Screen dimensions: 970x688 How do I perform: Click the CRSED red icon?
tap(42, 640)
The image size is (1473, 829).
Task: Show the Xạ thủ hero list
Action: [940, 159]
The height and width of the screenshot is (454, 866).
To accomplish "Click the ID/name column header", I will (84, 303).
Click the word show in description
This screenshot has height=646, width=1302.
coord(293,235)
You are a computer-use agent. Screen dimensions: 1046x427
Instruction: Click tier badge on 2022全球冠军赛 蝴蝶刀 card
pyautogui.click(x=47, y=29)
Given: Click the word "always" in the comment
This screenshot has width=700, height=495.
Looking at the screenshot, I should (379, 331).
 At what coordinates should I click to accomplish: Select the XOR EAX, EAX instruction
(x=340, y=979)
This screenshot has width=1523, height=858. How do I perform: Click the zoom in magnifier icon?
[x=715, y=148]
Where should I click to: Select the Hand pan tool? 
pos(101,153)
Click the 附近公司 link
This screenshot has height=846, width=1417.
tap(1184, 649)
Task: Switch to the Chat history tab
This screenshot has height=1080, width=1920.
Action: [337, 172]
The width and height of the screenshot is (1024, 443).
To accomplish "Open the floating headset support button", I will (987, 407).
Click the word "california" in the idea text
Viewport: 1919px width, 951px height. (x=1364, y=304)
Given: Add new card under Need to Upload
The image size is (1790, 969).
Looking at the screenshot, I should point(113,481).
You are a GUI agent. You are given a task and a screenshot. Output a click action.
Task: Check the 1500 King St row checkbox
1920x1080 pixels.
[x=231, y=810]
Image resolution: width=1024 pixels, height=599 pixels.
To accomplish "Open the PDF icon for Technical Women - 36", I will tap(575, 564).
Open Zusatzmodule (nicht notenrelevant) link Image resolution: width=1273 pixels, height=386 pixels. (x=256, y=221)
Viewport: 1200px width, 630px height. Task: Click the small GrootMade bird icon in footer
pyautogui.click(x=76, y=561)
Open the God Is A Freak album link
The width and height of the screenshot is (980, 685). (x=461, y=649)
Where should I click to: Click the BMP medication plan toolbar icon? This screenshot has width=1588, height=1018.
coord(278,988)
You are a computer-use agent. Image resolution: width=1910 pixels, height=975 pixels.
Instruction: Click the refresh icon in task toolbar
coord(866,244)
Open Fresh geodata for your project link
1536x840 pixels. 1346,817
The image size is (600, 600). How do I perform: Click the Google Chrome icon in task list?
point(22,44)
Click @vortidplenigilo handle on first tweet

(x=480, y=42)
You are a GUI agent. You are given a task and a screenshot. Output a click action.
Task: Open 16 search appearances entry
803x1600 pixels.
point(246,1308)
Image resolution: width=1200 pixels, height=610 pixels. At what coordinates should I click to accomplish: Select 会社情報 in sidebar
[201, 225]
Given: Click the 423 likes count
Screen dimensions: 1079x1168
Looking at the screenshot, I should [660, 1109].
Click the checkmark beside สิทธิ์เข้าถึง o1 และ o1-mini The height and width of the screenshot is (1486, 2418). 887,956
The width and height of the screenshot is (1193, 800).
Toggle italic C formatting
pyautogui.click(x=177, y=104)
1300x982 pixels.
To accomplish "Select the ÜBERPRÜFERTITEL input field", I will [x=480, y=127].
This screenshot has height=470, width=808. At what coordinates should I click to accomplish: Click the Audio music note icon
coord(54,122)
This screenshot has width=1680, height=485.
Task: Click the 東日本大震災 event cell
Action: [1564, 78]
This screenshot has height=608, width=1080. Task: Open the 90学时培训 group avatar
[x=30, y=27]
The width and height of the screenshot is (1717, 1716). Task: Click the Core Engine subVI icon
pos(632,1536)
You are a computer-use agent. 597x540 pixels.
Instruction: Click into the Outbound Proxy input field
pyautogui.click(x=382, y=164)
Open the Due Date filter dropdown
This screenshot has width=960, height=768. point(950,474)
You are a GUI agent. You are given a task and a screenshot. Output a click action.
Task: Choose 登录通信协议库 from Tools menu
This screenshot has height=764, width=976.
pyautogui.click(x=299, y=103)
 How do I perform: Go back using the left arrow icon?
------------
• [REQUIRED ACTION]:
Copy exactly, and only, the lines from the one containing "The width and height of the screenshot is (1193, 800)." through the last line of the listing.

• [WORKED SOLUTION]:
The width and height of the screenshot is (1193, 800).
Toggle italic C formatting
pyautogui.click(x=177, y=104)
1300x982 pixels.
To accomplish "Select the ÜBERPRÜFERTITEL input field", I will [x=480, y=127].
This screenshot has height=470, width=808. At what coordinates should I click to accomplish: Click the Audio music note icon
coord(54,122)
This screenshot has width=1680, height=485.
Task: Click the 東日本大震災 event cell
Action: [1564, 78]
This screenshot has height=608, width=1080. Task: Open the 90学时培训 group avatar
[x=30, y=27]
The width and height of the screenshot is (1717, 1716). Task: Click the Core Engine subVI icon
pos(632,1536)
You are a computer-use agent. 597x540 pixels.
Instruction: Click into the Outbound Proxy input field
pyautogui.click(x=382, y=164)
Open the Due Date filter dropdown
This screenshot has width=960, height=768. point(950,474)
You are a GUI agent. You are given a task and a screenshot. Output a click action.
Task: Choose 登录通信协议库 from Tools menu
This screenshot has height=764, width=976.
pyautogui.click(x=299, y=103)
 How do I perform: Go back using the left arrow icon?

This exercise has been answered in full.